Moving swiftly on (by about 2.5 million years!) - a reliable source talks of a man walking along the shores of the Nile in Egypt who survived a lighting strike, only to realise that the lighting had turned some of the sand to into a shiny translucent object. He apparently decided to call this new finding ‘a blooming’ miracle’ (early signs of Yorkshire dialect). Being an educated sole, he later decided to adjust the name to ‘transparent amorphous solid’!


As the new discovery fractures easily to leave sharp jagged edges, an opportunity was quickly adopted to use it for cutting tools and weapons. More gentler folk decide that as well as having the capacity to inflict bodily harm, the new discovery looks quite nice too and begin to create beads for bracelets and necklaces.


Having stolen the new discovery from the Egyptians and Syrians (as well as many other things, including their women and children) the Roman’s inject some sense into the product and rename the now quite popular medium to ‘glesum’, meaning ‘transparent, lustrous substance’ though this was too complicated for most and it quickly became known as ‘glass’.

Not being slow to seize on a fantastic money-making opportunity, the Romans establish Trier (in now modern Germany) as their centre of glass making, from where it is developed into a vast range of products and transported far and wide.

By the 1st century BC a Syrian craftsman who was apparently called ‘Hassan’ (ok I accept we don’t know his real name) established the glassblowing technique and invented a blow pipe.

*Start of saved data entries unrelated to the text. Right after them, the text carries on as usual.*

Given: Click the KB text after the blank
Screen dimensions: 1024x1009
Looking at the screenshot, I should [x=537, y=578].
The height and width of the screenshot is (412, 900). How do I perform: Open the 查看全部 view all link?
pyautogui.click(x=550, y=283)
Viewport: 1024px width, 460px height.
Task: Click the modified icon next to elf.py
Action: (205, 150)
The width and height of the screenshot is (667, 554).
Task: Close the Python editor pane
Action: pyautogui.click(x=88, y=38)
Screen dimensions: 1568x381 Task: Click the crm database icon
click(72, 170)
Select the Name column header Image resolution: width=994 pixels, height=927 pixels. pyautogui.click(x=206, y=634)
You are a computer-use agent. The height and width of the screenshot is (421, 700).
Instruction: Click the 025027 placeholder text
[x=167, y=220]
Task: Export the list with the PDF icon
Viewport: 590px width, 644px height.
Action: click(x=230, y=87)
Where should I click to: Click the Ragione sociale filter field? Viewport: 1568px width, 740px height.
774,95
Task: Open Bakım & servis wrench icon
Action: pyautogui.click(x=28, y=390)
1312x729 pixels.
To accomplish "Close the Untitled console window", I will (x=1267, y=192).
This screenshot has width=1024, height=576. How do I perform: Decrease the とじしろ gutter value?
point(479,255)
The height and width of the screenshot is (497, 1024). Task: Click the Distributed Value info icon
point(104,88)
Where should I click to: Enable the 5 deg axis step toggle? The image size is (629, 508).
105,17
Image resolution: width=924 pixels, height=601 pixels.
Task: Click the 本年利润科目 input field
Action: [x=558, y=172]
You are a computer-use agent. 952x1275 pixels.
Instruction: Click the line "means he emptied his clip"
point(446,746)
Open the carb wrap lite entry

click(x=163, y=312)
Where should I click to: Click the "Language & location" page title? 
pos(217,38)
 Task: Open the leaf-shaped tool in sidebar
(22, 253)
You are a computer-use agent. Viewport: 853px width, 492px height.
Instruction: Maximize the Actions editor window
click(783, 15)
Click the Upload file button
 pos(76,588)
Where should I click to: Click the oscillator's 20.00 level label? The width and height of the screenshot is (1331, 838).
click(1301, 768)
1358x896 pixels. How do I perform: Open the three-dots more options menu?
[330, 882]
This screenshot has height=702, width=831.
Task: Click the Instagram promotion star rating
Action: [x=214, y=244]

This revolutionary discovery made production easier, faster and cheaper than glass fusing and this led to its demise. The Roman’s adopted glass blowing with gusto and the glass production flourished and spread from Italy to all countries under the Roman rule. Egypt, Syria and other countries along the eastern coast of the Mediterranean were leading the manufacture of glass. 


As most news commentators were focused on the rise and fall of the Roman empire during the 2nd and 3rd centuries, glass art took a step back from the limelight and was largely forgotten.

Nothing much more happened until the Renaissance in 1291 when Murano in Venice becomes the centre for glass making. The English catch on to “this new-fangled idea” in the 17th Century by producing glass in the Venetian tradition (perhaps somebody went on holiday to Venice and came back with a glass artefact from the gift shop).


Obviously not wanting to be left out of the resurgence in glass, by the early 19th century fused glass becomes very popular in America circa 1960.

In 1974 three art school graduates set up a company ‘Bullseye Glass’ in the backyard of a ramshackle house in Portland Oregon (though the term ‘ramshackle’ is not verified and in fact it may have been a very nice dwelling to somebody). They make and produce coloured sheets for the stained-glass trade, but a chance encounter with another artist called Klaus Moje in 1979 inspires them to do something that had never been done before: produce a palette of tested-compatible glasses for creating works in a kiln…awesome!


So here we are 2019 – Rachel establishes The Glass Forge.